Assigned task
Run through the records and, wherever a line holds the word "item", return that line.

Available records
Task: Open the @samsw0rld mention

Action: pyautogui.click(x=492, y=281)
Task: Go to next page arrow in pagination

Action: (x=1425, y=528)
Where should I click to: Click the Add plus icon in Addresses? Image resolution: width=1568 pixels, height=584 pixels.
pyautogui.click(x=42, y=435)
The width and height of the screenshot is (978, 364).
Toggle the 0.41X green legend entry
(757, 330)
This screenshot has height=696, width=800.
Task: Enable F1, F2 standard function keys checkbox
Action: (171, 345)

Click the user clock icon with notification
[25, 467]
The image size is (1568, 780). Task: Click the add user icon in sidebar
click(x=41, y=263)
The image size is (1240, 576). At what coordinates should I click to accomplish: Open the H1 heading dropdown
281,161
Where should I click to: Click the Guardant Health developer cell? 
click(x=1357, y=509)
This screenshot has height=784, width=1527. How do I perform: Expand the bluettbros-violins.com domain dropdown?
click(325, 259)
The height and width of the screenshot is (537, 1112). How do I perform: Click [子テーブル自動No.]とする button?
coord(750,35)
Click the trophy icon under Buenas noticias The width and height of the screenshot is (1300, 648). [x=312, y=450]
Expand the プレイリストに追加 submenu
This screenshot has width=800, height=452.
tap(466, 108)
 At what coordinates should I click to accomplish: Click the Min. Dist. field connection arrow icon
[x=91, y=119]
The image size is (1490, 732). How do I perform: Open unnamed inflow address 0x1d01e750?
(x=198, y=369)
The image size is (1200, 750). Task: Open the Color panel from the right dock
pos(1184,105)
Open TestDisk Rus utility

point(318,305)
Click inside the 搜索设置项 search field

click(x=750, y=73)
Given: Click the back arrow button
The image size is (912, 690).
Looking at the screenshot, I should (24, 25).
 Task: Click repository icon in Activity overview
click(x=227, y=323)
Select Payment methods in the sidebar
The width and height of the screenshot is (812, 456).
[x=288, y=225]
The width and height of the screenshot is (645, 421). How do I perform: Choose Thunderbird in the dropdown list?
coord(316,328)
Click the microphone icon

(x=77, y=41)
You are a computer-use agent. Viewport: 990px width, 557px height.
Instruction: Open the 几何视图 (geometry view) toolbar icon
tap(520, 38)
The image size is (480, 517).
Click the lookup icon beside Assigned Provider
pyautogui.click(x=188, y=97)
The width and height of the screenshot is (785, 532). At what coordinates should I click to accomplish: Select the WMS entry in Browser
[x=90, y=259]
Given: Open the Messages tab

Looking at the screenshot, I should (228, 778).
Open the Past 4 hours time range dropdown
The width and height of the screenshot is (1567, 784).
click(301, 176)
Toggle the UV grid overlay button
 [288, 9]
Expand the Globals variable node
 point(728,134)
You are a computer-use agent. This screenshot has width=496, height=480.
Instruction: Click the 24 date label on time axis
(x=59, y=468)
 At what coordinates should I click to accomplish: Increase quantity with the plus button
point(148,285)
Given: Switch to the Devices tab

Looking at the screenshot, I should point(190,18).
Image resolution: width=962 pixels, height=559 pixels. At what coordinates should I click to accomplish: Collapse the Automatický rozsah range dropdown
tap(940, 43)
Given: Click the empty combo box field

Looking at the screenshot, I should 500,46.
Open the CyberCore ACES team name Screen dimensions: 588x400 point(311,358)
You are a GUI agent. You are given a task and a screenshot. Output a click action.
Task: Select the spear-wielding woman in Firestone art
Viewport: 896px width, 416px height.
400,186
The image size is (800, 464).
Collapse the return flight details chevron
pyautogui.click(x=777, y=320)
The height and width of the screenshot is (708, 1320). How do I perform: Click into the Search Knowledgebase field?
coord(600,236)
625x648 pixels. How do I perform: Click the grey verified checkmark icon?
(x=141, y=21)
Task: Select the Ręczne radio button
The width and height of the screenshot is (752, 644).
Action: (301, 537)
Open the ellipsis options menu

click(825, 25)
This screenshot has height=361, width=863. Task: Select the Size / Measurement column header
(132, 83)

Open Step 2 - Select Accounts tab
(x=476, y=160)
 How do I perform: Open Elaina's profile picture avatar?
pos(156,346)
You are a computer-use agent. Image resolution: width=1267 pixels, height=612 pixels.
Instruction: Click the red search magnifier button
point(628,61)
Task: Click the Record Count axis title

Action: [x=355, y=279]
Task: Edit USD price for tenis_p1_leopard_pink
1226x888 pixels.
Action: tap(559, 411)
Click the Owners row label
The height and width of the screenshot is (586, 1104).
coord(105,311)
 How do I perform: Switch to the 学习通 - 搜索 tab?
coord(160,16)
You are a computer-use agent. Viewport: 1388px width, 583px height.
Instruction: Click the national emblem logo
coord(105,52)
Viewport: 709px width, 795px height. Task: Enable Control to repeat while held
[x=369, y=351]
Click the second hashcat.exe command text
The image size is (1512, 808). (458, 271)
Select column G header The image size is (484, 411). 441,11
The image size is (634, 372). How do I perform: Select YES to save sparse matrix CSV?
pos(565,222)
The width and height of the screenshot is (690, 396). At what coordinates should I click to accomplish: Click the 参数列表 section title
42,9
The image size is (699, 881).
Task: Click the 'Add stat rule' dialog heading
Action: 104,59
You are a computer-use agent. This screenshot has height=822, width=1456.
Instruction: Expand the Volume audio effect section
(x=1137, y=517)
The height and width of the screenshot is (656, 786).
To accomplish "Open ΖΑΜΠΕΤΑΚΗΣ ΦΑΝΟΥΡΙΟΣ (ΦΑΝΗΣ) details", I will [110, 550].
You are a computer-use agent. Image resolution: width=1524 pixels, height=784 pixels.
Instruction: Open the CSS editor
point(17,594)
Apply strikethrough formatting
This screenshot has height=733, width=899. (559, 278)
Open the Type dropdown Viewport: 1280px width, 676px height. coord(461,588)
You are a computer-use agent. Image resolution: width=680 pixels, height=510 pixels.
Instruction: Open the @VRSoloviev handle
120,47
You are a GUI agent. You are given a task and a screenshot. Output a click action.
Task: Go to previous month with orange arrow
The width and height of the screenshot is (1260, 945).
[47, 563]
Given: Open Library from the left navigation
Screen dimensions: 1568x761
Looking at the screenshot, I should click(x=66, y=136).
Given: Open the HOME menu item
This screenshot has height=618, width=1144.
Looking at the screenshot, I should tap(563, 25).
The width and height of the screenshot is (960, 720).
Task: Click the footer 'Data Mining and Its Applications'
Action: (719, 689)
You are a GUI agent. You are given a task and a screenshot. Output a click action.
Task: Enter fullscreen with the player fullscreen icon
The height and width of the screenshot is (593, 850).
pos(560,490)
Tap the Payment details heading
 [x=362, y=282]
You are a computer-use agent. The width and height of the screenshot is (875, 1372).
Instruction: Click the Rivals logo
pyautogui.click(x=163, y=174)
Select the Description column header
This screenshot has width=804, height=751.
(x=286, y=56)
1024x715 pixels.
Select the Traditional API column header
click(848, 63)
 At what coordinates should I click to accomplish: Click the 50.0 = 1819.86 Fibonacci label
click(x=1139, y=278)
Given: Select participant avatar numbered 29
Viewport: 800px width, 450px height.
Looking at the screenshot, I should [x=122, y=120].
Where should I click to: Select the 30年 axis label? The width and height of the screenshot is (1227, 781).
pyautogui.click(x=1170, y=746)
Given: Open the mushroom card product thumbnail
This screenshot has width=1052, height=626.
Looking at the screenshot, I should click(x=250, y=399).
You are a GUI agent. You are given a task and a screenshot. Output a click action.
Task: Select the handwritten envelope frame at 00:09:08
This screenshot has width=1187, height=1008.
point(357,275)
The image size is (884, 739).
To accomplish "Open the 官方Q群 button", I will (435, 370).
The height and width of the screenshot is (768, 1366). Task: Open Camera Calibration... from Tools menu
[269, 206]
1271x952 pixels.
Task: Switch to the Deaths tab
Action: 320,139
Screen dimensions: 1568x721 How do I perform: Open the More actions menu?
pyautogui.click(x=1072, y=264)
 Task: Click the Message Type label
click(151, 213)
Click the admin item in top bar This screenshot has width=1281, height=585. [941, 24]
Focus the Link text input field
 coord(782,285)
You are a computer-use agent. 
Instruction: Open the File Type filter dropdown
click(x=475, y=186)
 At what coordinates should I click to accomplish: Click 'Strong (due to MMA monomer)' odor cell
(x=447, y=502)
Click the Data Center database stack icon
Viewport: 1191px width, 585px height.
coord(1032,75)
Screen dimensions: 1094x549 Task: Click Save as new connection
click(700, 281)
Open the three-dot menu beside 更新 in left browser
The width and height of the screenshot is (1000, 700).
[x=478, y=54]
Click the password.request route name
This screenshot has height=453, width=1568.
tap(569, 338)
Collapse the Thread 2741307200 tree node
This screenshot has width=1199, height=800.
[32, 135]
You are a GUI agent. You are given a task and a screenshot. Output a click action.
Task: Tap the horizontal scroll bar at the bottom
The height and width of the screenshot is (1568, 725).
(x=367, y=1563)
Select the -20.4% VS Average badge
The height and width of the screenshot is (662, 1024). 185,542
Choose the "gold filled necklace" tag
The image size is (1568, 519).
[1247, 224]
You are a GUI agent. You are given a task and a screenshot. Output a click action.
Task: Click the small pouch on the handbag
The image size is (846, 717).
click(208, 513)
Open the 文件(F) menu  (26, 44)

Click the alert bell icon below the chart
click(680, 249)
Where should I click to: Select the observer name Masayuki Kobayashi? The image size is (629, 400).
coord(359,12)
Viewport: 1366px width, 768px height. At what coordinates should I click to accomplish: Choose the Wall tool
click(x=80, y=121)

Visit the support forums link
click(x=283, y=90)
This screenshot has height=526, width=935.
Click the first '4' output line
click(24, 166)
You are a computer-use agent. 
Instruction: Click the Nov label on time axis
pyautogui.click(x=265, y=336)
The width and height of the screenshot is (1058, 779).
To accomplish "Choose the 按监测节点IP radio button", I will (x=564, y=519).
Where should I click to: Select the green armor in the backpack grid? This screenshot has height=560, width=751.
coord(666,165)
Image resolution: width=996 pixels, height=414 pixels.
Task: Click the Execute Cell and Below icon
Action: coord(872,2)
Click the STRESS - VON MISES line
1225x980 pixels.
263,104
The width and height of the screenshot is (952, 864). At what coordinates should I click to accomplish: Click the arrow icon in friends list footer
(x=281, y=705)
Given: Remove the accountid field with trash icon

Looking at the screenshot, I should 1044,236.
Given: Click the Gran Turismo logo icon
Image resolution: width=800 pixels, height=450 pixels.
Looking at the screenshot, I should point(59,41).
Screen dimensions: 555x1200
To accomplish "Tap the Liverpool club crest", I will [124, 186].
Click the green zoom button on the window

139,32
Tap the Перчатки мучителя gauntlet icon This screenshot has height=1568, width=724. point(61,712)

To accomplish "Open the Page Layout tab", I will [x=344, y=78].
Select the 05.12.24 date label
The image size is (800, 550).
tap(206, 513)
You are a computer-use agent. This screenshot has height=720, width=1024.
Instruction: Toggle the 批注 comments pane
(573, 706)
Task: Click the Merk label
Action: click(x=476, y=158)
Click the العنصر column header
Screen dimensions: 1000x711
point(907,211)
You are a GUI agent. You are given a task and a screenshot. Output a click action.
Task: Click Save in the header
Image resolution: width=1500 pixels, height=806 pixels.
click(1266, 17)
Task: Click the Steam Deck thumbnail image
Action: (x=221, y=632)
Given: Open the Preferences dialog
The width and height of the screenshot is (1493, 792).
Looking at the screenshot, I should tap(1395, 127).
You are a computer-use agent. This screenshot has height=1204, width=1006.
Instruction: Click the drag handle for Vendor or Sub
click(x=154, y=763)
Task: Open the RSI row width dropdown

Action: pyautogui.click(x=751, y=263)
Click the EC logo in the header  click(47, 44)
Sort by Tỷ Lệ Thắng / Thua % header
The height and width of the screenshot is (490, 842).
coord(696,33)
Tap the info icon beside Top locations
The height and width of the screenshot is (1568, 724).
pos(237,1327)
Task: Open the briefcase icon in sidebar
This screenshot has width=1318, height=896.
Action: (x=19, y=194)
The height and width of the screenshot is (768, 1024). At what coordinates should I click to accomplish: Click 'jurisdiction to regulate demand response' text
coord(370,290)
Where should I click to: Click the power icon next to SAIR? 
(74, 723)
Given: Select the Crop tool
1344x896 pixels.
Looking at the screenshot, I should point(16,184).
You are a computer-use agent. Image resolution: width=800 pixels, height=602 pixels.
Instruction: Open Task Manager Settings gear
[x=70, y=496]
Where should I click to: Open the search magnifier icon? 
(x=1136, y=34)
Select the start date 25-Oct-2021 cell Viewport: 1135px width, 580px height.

Answer section
Given: Open the HOME menu item
Click the admin item in top bar This screenshot has width=1281, height=585. [941, 24]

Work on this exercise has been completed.